*** Provided material Section Begins ***
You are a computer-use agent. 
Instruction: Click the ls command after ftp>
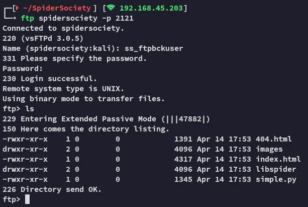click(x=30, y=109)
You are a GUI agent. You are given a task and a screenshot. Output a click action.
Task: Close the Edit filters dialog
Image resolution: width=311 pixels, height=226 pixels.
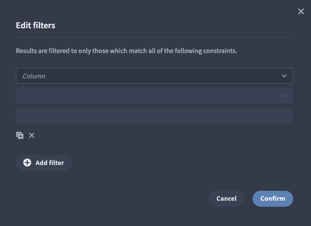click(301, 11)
*** Provided material Section Ends ***
*** Provided material Section Begins ***
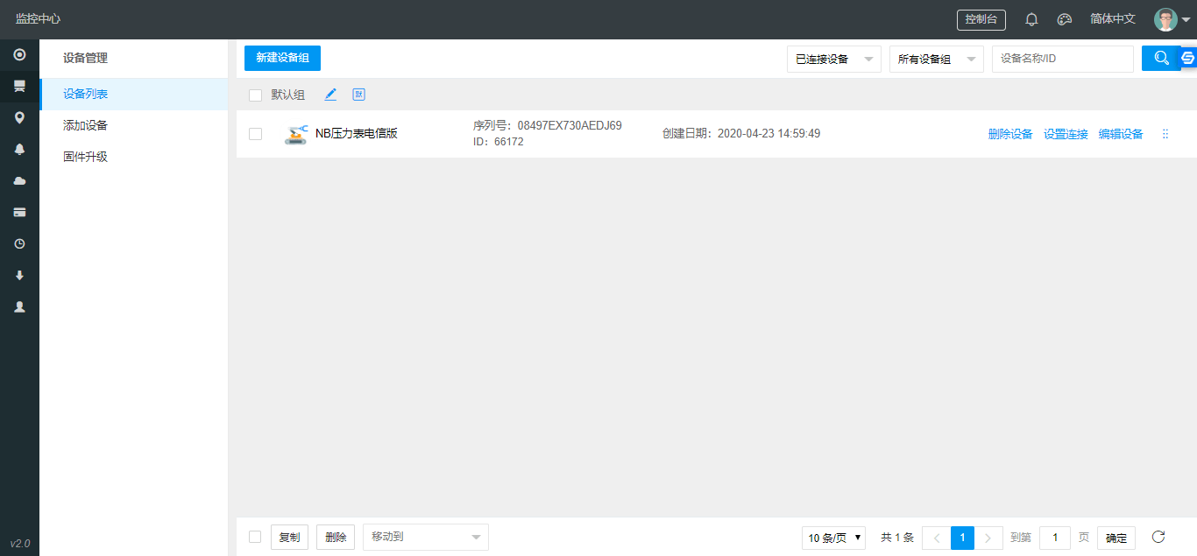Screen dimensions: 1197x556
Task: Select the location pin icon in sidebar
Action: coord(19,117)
*** Provided material Section Ends ***
*** Provided material Section Begins ***
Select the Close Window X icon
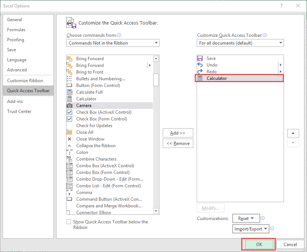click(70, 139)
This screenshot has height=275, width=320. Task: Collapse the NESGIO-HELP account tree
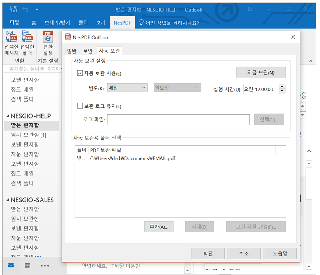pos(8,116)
*** Provided material Section Ends ***
> _Description of the task_
Report how many lines of the preceding records include "agent". Output the number only.

> _Reply_
2